お古の子供服、交換できる市 送ってポイントためる
箱で毎月届く有料制も
送料無料、手間少なく

「思い出が詰まっている服。大切に着てくれたらうれしいです」――。こんなメッセージが添えられた子供服が次々と届くのは、服の個人取引を仲介するキャリーオン(東京・港)のオフィスだ。同社は利用者から着られなくなった子供服を送ってもらうと、ポイントを付与。たまったポイントはサイトで欲しい服と交換する仕組みだ。ポイントがない場合、ネット通販のように購入もできる。
まず利用者がサイトで申し込むと、服を入れる専用バッグが届く。それに服を入れて送り返す。送料はかからない。同社は服の状態を確認して価格を査定。服を撮影してサイトに掲載する。売買で利用者同士のやり取りはない。現在の登録者は約7000人。これまで1万8000点の服や帽子、靴などが出品された。「新品で買うと高いブランドの服は人気が高く、すぐ売れる」(吉沢健仁社長)。
「子育て中のママに役立ててほしい」。こう話す今西敦子さん(37)は、都内に住む2児の母親だ。祖父母などからもらった服には、あまり着ないうちに子供のサイズに合わなくなったものもある。「送るだけで後の手続きはやってくれるから手間がかからない」と満足そうだ。
希望するサイズの子供服を一度に何枚も入手できれば、手間はいっそう小さくなる。そこで箱に入った子供服をまとめて受け取るサービスも登場した。トランクルーム運営の寺田倉庫(東京・品川)とネットベンチャーのボノボ(東京・目黒)が昨年6月から始めた子供服の交換サービス「マイクル」だ。着なくなった子供服を送るとポイントがもらえ、たまると服が10着前後入った箱と交換できる。どの箱にどんな服が入っているかは、あらかじめサイト上の写真を見て確認できる。このため、性別やサイズなどに応じて好きな箱を選べる。
希望サイズまとめて
マイクルでは会員制も導入。毎月1200円を払うと、月1回子供服の詰まった箱をもらうことができる。現在、同社で対応している子供服のサイズは90~100センチだが、2月から70センチまで引き下げて扱う種類を増やす予定だ。服の集荷や検品、写真撮影などは寺田倉庫が担当。服が売れた場合は同社の倉庫から購入者のもとに届く。

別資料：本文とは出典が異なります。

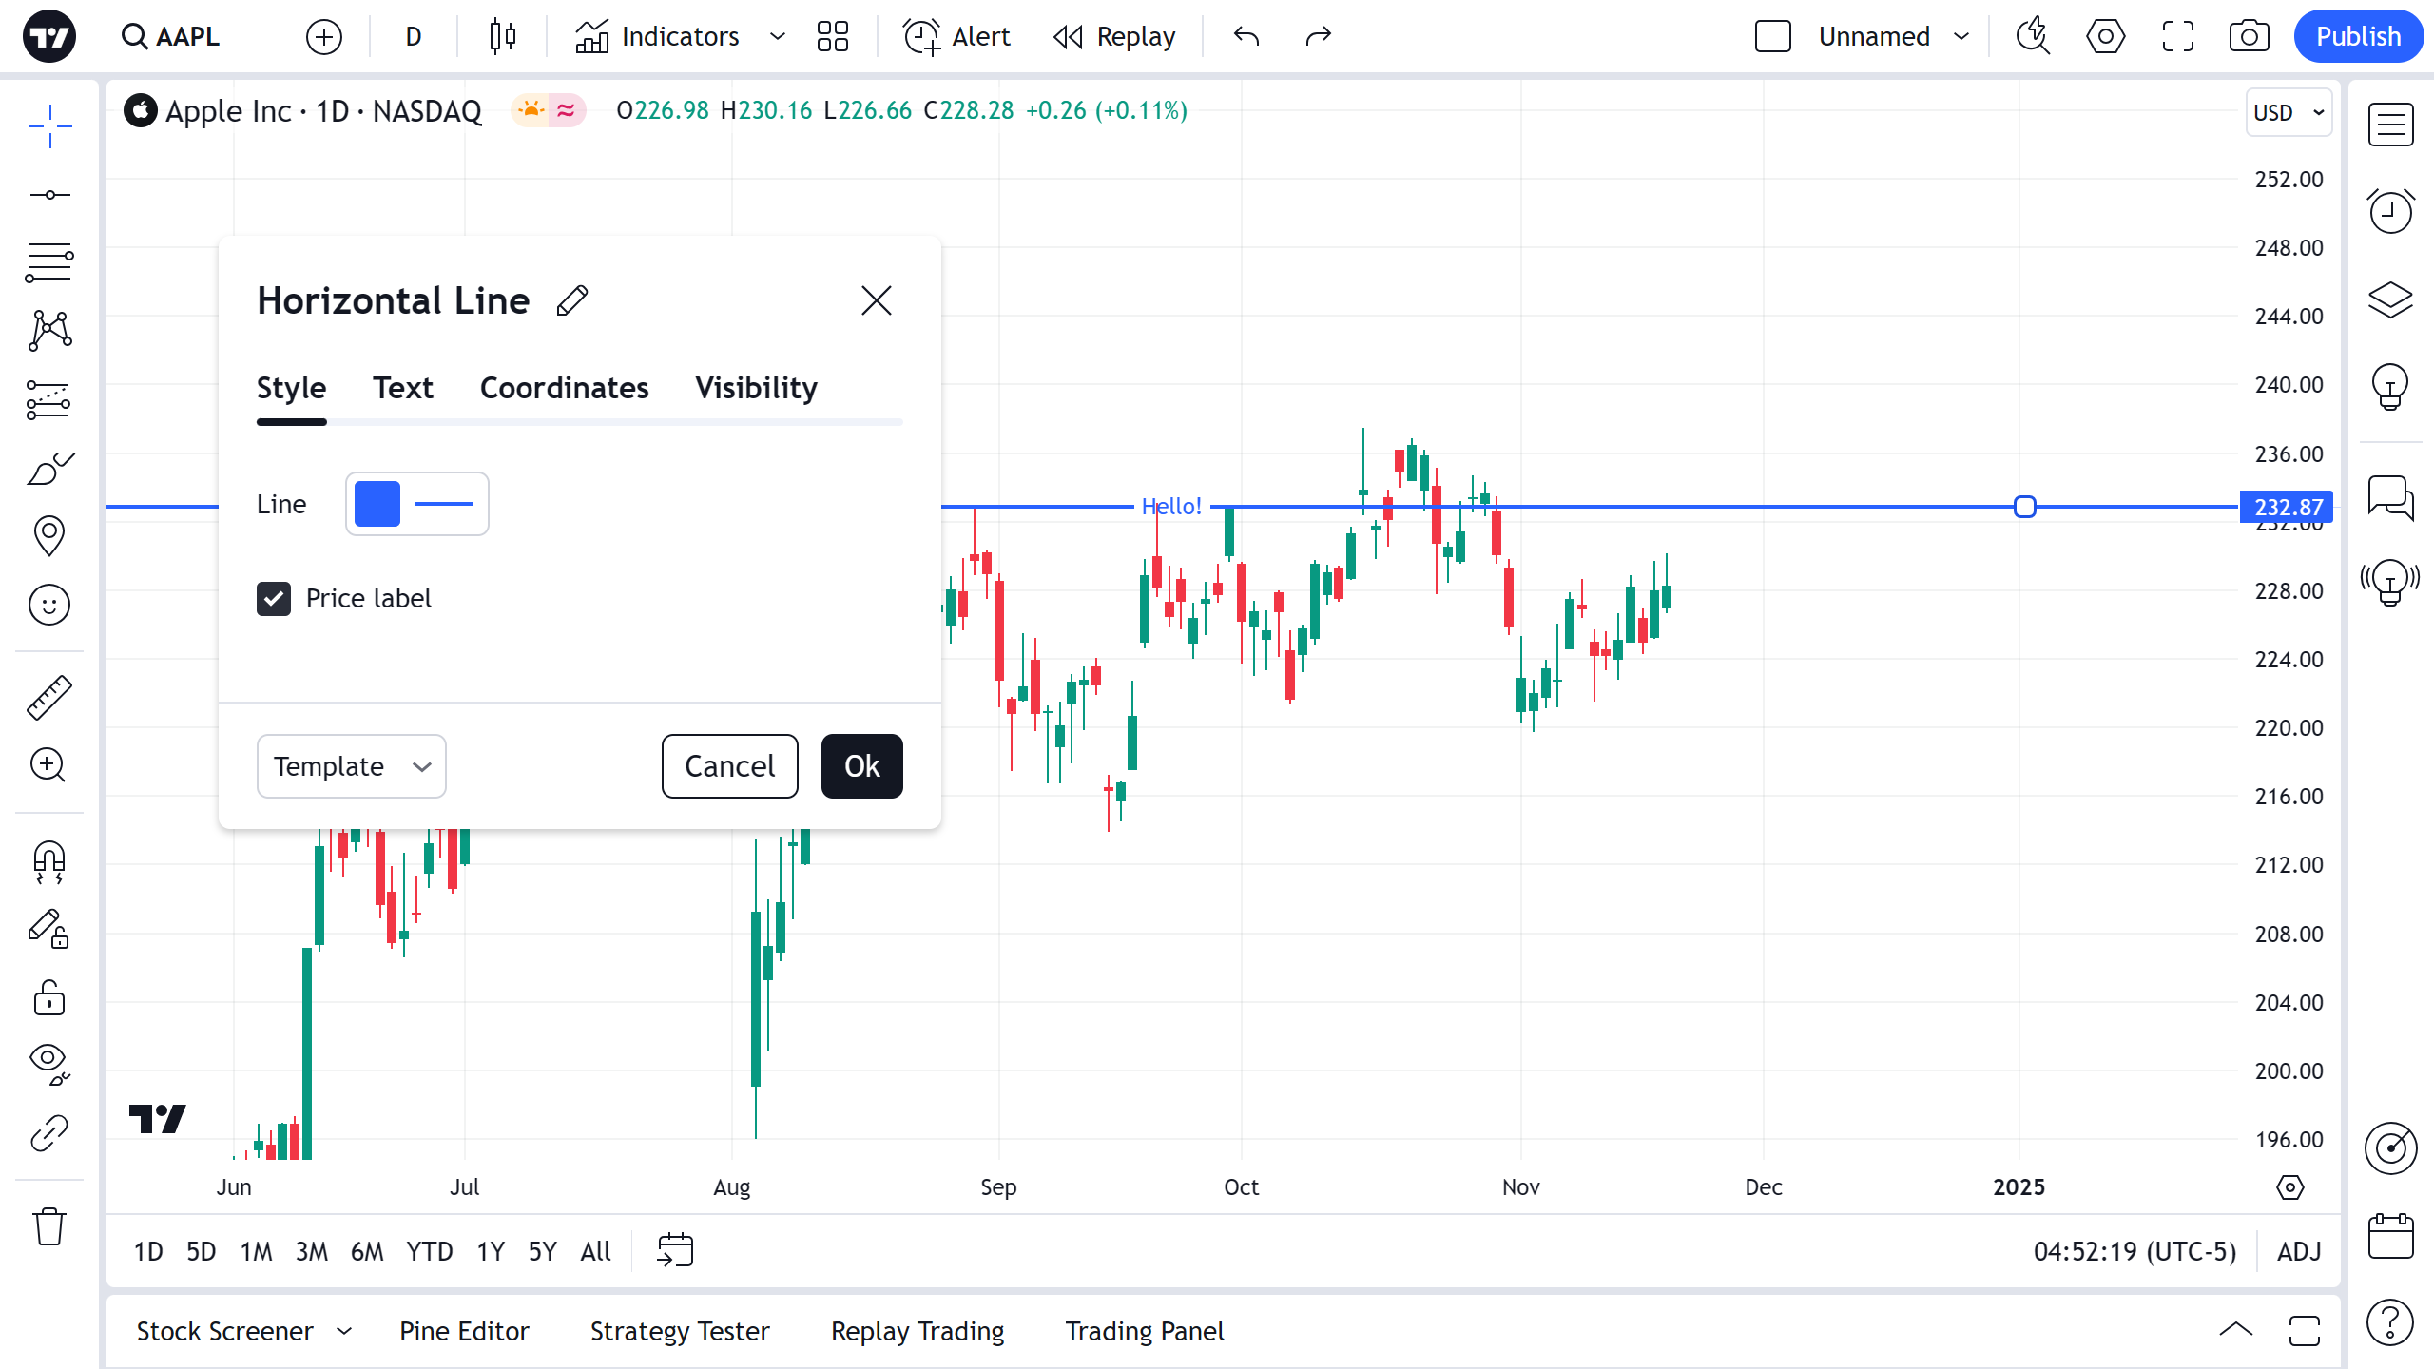Screen dimensions: 2434x1369
Task: Expand the Unnamed layout dropdown
Action: point(1961,36)
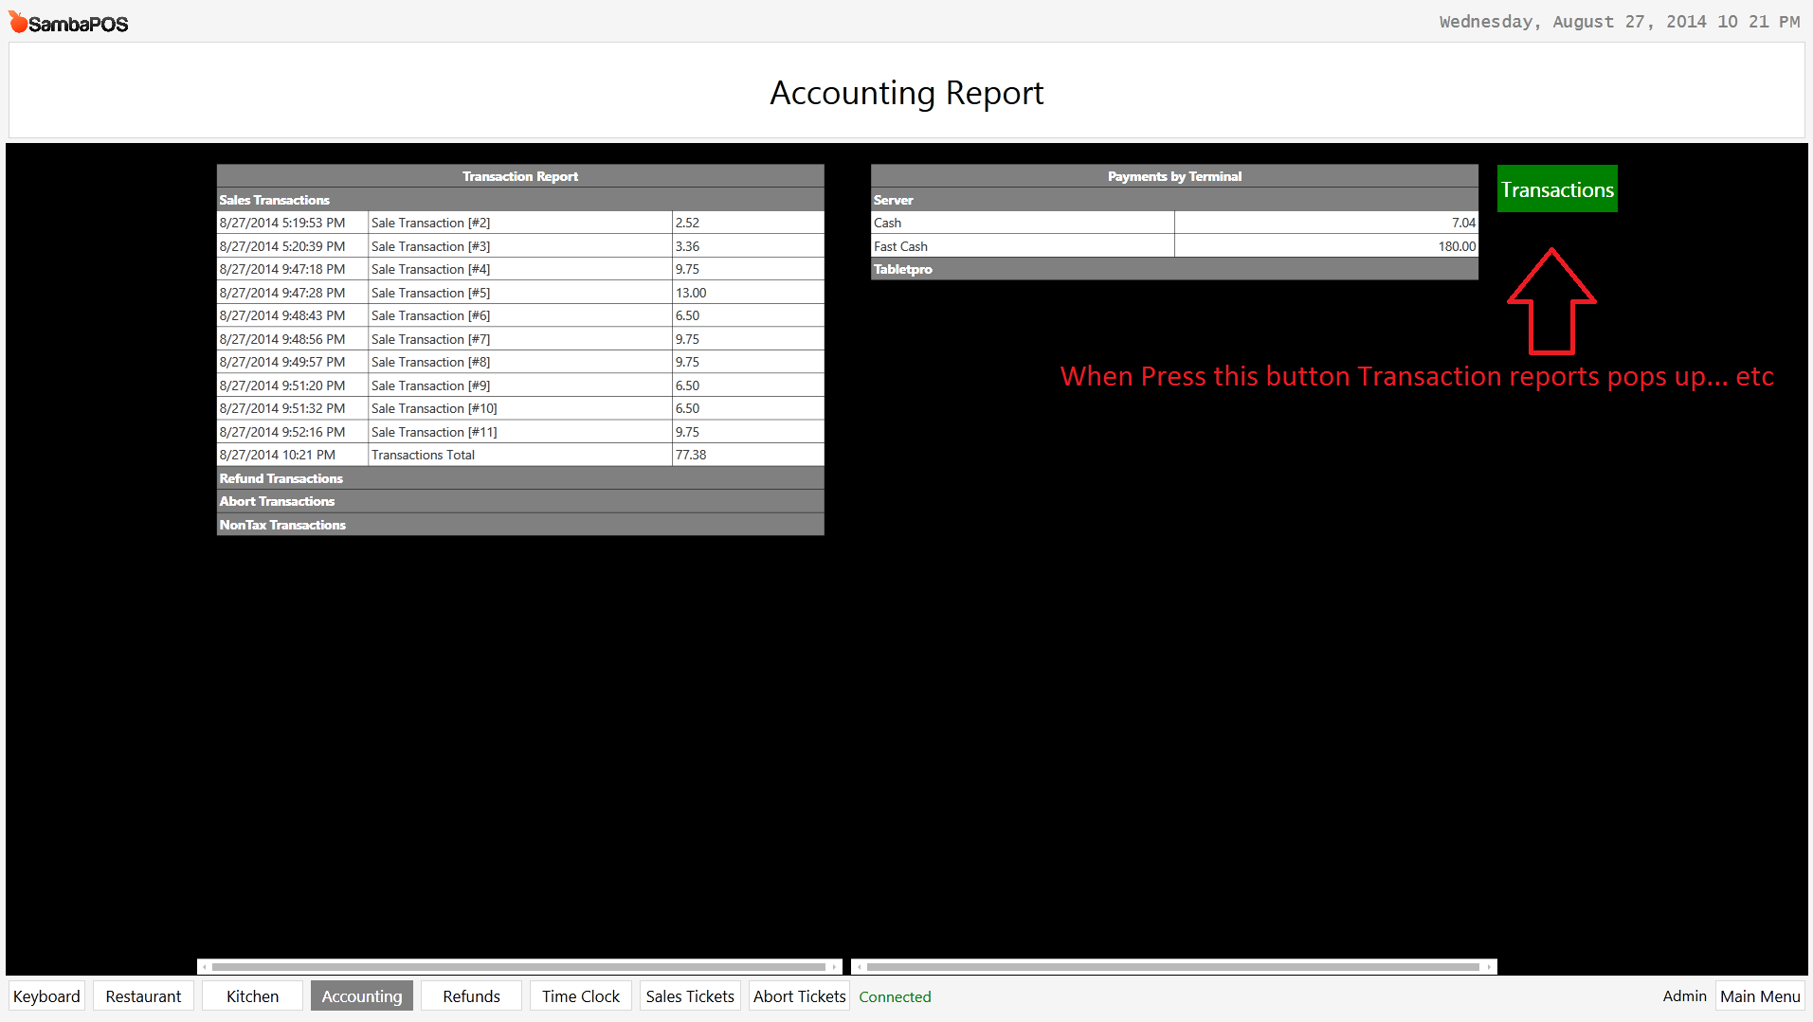Select the Fast Cash payment row
1813x1022 pixels.
point(1173,245)
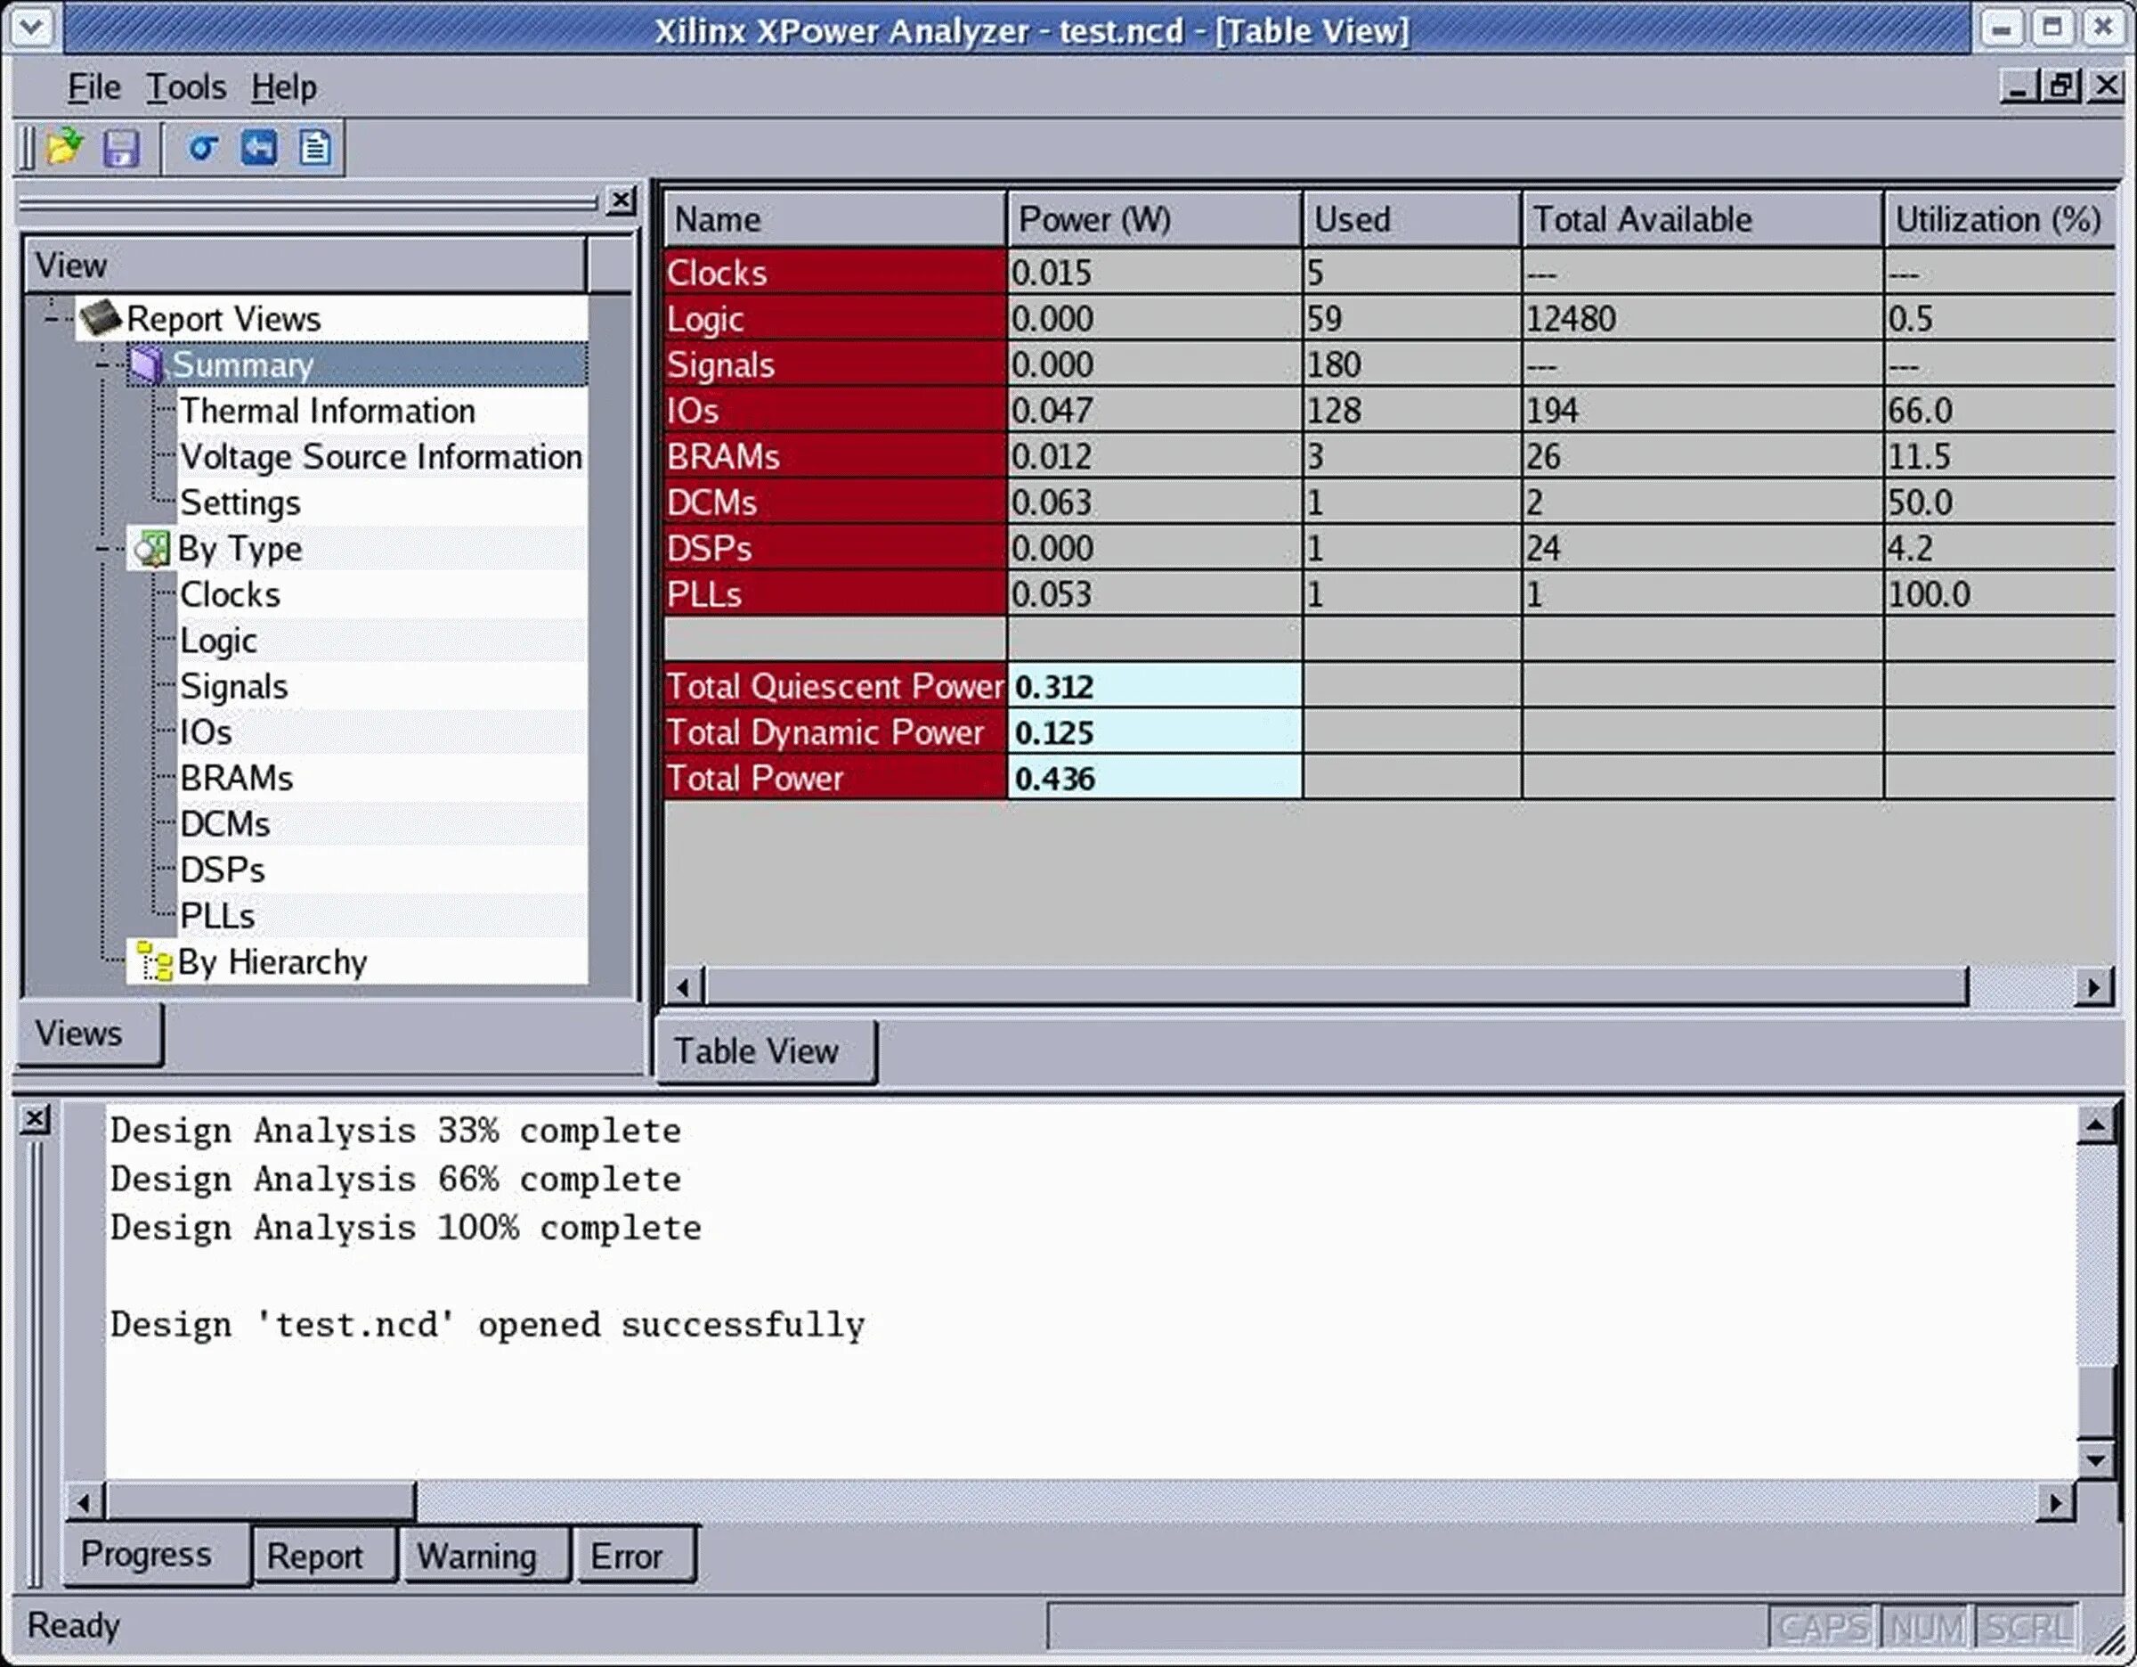Collapse the By Type tree branch
2137x1667 pixels.
pos(103,549)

「これまでは着なくなった子供服をやり取りする手段が少なかった」とボノボの谷本直人社長は語る。服を譲ったり、交換したりする相手はママ友や親戚など小さいコミュニティーに限られていたという。「ネットを使ったサービスで交換相手は全国に広がった」(谷本社長)。
スマートフォンを使ったフリーマーケット(フリマ)運営のメルカリ(東京・港)でも服を中心に子供関連の商品数は270万点を超え、全体の1割強を占める。おもちゃや絵本などもあり、豊富な種類がサービスの特徴だ。「出品から24時間以内に売れる商品も多い」(同社)。
フリマの醍醐味は出品者と購入者が交わすコミュニケーションにある。メルカリの場合、スマホでメッセージをやり取りしながら値下げ交渉が繰り広げられている。不要な服を売ったり、欲しい服を買ったりしたいときにネットで交換や売買するサービスは今後も広がりそうだ。